The author, in tefillin, at the Western Wall Courtesy of Mark I. Pinsky

But the atmosphere this night was disconcerting. Why should we mourn? Why not celebrate? The Temple Mount was under the control of the Jewish people for the first time in nearly two millennia. Screw the Romans! We’re back!

All these memories came flooding back last July when Orthodox protesters disrupted a Conservative Tisha B’Av prayer at the Western Wall. These same memories returned this year as Tisha B’Av approached and a Conservative bat mitzvah was disrupted.

I understand that the half-century political fight over control of worship at the wall is inextricably tied to Israel’s notoriously fragile parliamentary coalitions. The Haredi-controlled rabbinate — and now Israeli law — forbid women from reading from the Torah or even bringing one into the women’s section, and from wearing a tallit or tefillin at the Western Wall.

A deal brokered by the Likud government in 2016 would have allowed for a meager form of egalitarian worship, a 900-square-meter prayer space for men and women in a relatively small area at the southern end of the wall. But just 17 months after it was negotiated, in 2017, it unraveled. The consensus in Israel and the Diaspora was that the agreement was cynically sacrificed to preserve Netanyahu’s governing coalition.

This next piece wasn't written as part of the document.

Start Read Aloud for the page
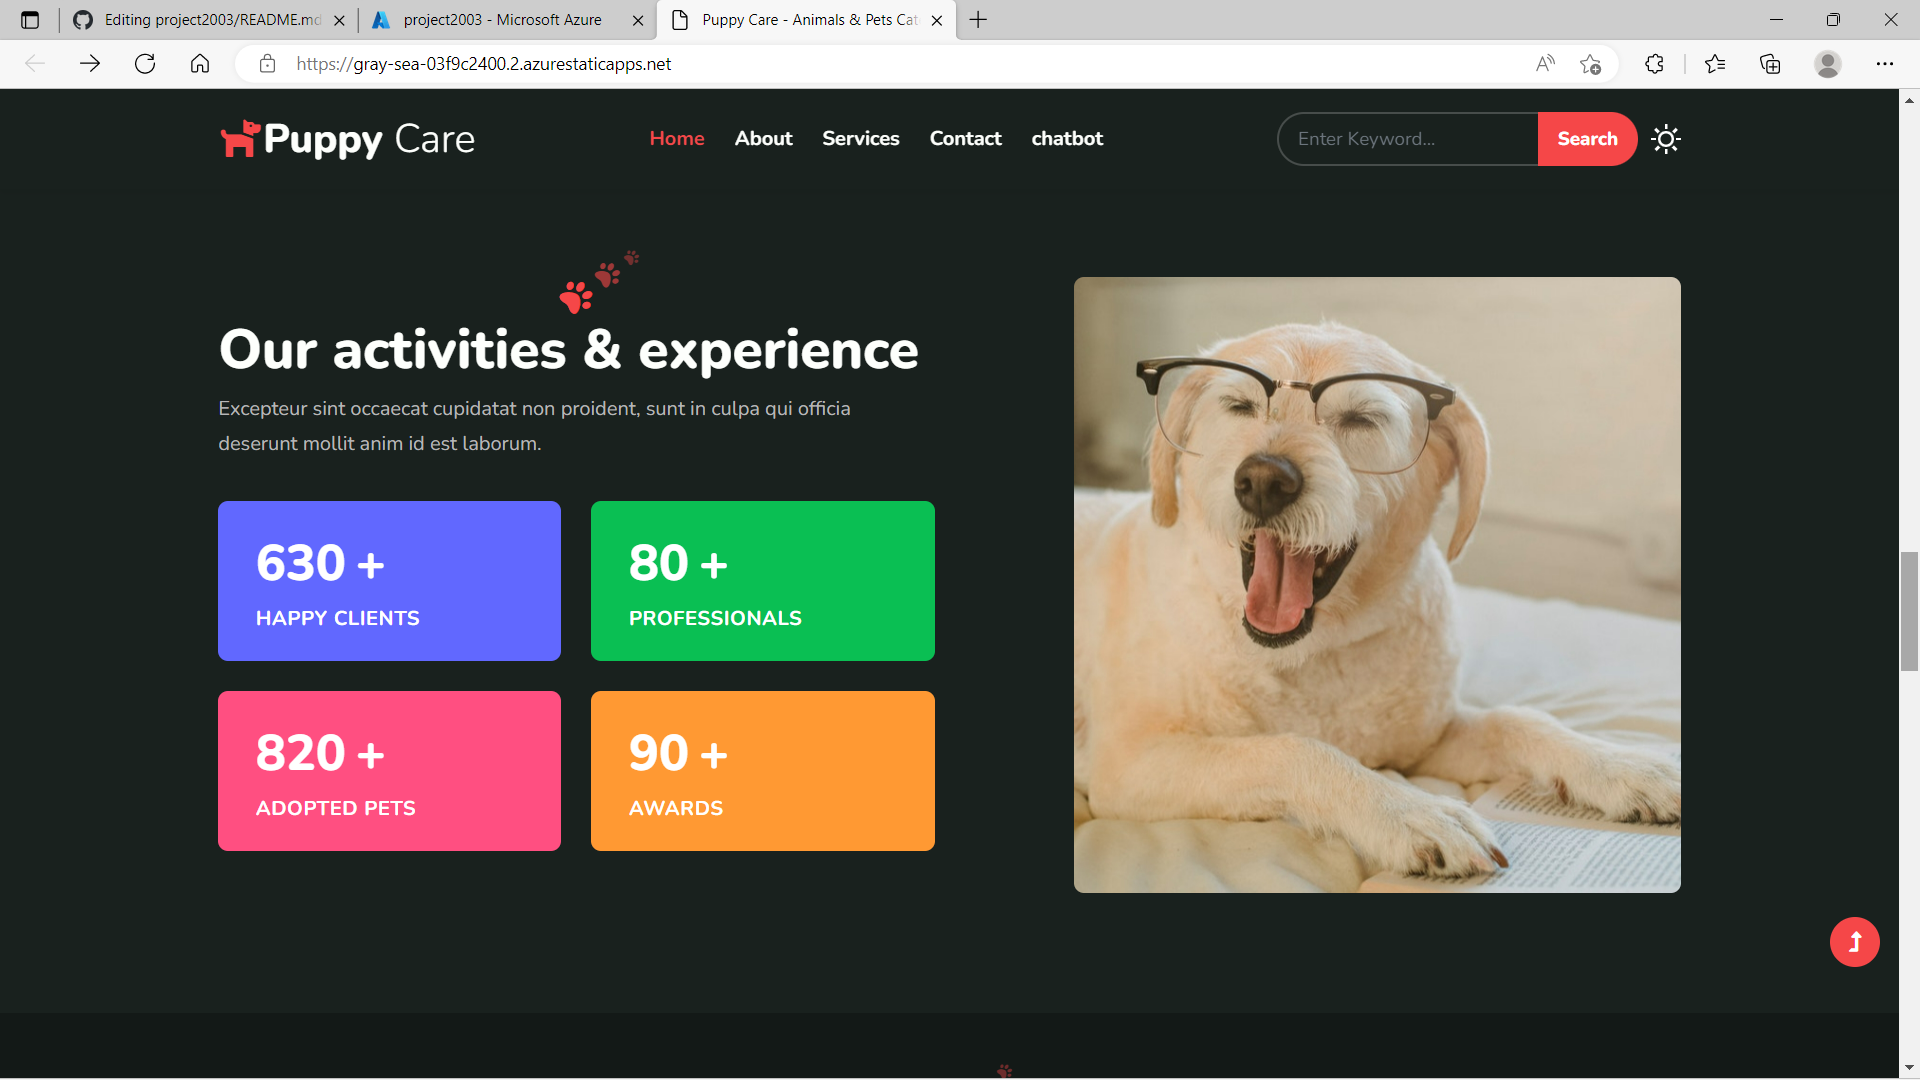Image resolution: width=1920 pixels, height=1080 pixels. point(1545,63)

Natan Sharansky, who, as chairman of the Jewish Agency, helped broker the original deal, told The Guardian that the decision to abandon it was a “deep disappointment,” and that it would have provided “a dignified space for egalitarian prayer at the Western Wall. … [The] decision signifies a retreat from that agreement and will make our work to bring Israel and the Jewish world closer together increasingly more difficult.”

In the years since, unseemly scenes of Jews shouting and shoving Jews in the shadow of the wall have become part of our media diet.

I find this situation both disappointing and infuriating. Was it for this narrow sectarianism that so many soldiers of both genders died liberating this remnant of our history?

Western tourists walking among excavation debris southeast of the southern wall of the Old City of Jerusalem, November, 1967. Photo by Morse Collection/Gado/Getty Images

The reprehensible bullying behavior of young Haredi men and women — none in uniform that I could see — toward women worshippers, as well as Conservative and Reform clergy, was and is inexcusable. Whether it be regular daily worship or on a fast day like Tisha B’Av, Jews of all denominations deserve the right to worship unimpeded at the holiest site in Judaism.

In all the newsreels and still photos I have seen of that day in 1967 when the wall was liberated, I’ve never been able to find any black hats among the soldiers who liberated the wall, or those who died trying.

So why should they dictate the rules now? Is Israel a pluralistic democracy, or a narrow theocracy?

I can’t honestly say that, moving through that dusty expanse that night in 1967, with its twinkling circles, I had a fully formed vision about what was to come for Israel and the Jewish people. But I had a sense of almost unlimited possibility for both, one of an untroubled peace and of unity, without sectarian division and strife.

Certainly not the recent scenes of Jews shouting at Jews, attempting to drown out the sound of a bat mitzvah reading from the Torah – sacred writing that belongs to all of us.